DOMINGO DE RAMOS NA PAIXÃO DO SENHOR
MISSA NA SÉ NOVA – COIMBRA 2022
Caríssimos irmãos e irmãs!
Ouvimos na narração do Evangelho as multidões gritarem diante de Pilatos: “Crucifica-O, crucifica-O”. Pedem a morte de Jesus que, depois de flagelado e escarnecido, acaba por ser crucificado. Ali está a paixão de Jesus, o Filho de Deus, e ali se consuma a paixão de toda a humanidade, que Ele assume. O Senhor da vida sofre a Sua paixão e morte e continuam a sofrer a sua paixão e morte aqueles a quem veio dar a vida em abundância.
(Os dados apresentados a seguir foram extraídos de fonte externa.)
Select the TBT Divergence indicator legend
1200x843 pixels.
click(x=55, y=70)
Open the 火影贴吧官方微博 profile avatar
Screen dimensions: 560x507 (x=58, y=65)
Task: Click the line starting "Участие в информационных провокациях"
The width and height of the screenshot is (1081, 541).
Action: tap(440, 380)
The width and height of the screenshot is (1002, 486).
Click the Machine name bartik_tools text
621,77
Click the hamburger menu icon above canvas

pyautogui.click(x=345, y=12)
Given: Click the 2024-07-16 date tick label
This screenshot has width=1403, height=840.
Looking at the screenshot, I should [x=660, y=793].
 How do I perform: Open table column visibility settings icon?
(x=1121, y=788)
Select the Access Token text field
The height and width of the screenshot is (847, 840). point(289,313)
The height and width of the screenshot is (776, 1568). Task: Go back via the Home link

As palavras da narração bíblica são profundamente dramáticas e, mais ainda, dramática é a realidade que, ao longo dos tempos, e também hoje, continua presente na nossa história. A paixão e morte de Jesus continua presente na paixão e na história da humanidade que nós somos.
As multidões pedem a morte de Jesus por Ele ser Filho de Deus, por Ele ser o Messias prometido por Deus e esperado pelos profetas. Já não encontrara lugar na hospedaria aquando do seu nascimento, sente-se rejeitado ao longo da Sua vida pública, apesar de ter palavras de vida eterna e realizar obras de libertação e verdadeiro amor em favor de todos, não encontra lugar no coração da humanidade quando se aproxima o seu fim. Estamos diante do mistério do amor de Deus pela humanidade, que não encontra acolhimento, reconhecimento da nossa parte, o mistério do amor não correspondido que fere e mata mais do quer qualquer outra realidade.
Quando Jesus Se oferece por nós, para salvar o que anda perdido nos enredos da vida, encontra insensibilidade e recusa. Agimos como se fôssemos os senhores de nós mesmos, os salvadores do mundo. Agimos sem humildade e sem fé quando nos juntamos às multidões e, com as nossas infidelidades e faltas de amor, gritamos a Deus e aos homens: “crucifica-O, crucifica-O”.
As multidões pedem a morte de Jesus por Ele ser Homem. Continuam a pedir a morte dos outros, simplesmente por serem pessoas a ocupar o seu espaço e a viver a sua vida com percursos bons e maus. A paixão da humanidade tem muito a ver com o simples facto de nos tomarmos como concorrentes uns dos outros, por ocuparmos o espaço que reclamamos uns aos outros, por desejarmos a bem-aventurança dos outros, os bens dos outros.
Em todas as guerras, injustiças e pecados contra os outros está bem presente esta cegueira humana de não nos termos por irmãos, apesar de essa ser a nossa condição e a maior riqueza que encontramos sobre a terra que pisamos. Se não somos nada sem Deus, nada somos sem os outros que partilham a nossa condição humana.
Na narração do Evangelho, ouvimos uma palavra pronunciada junto à cruz de Jesus, cheia de significado, apesar de ter sido pronunciada num marcado tom irónico: “Salvou os outros: salve-se a Si mesmo, se é o Messias de Deus, o Eleito”. E mais adiante, os soldados voltam a insistir: “Salva-Te a Ti mesmo”.
Estas palavras fazem saltar a abissal diferença entre o amor de Deus e a nossa capacidade humana de amar. Jesus revela o amor eterno, a doação completa, o desprendimento total, as entranhas de misericórdia de Deus. Ele não veio para salvar-Se a Si mesmo, mas para os seus irmãos, de tal modo que a insistência daquela expressão surge como uma provocação, como um sinal da incredulidade acerca da Sua condição divina, como uma tentação, como uma lança mais dolorosa do que as que penetram na carne.
Deus volta-se com amor para a humanidade e o seu único desejo é salvar a humanidade. Não impõe condições, simplesmente oferece e espera aceitação.
Facilmente encontramos lugares da nossa vida pessoal e comunitária, da vida política e social, da vida das comunidades cristãs e das instituições que contrastam radicalmente com esta proposta de Jesus, que lhe custou o seu próprio sangue. Nesta atitude de Jesus radica aquilo a que podemos chamar o mais profundo sentido ético, humano e social da sua mensagem: não se salva a si mesmo, morre para salvar os outros. Desses outros faço parte eu e tu, fazemos parte nós e a humanidade inteira, pois não quis deixar ninguém de parte.
Enquanto contemplamos a paixão de Jesus neste tempo favorável, entremos também na paixão da humanidade, que tem muitos e variados traços, todos eles, dramáticos e reveladores da nossa debilidade. Procuremos colher a entranha do Evangelho do amor de Deus, que não se salva a sai mesmo, mas veio para dar a vida pela humanidade e tomemos a decisão de uma conversão que nos ponha nessa mesma estrada.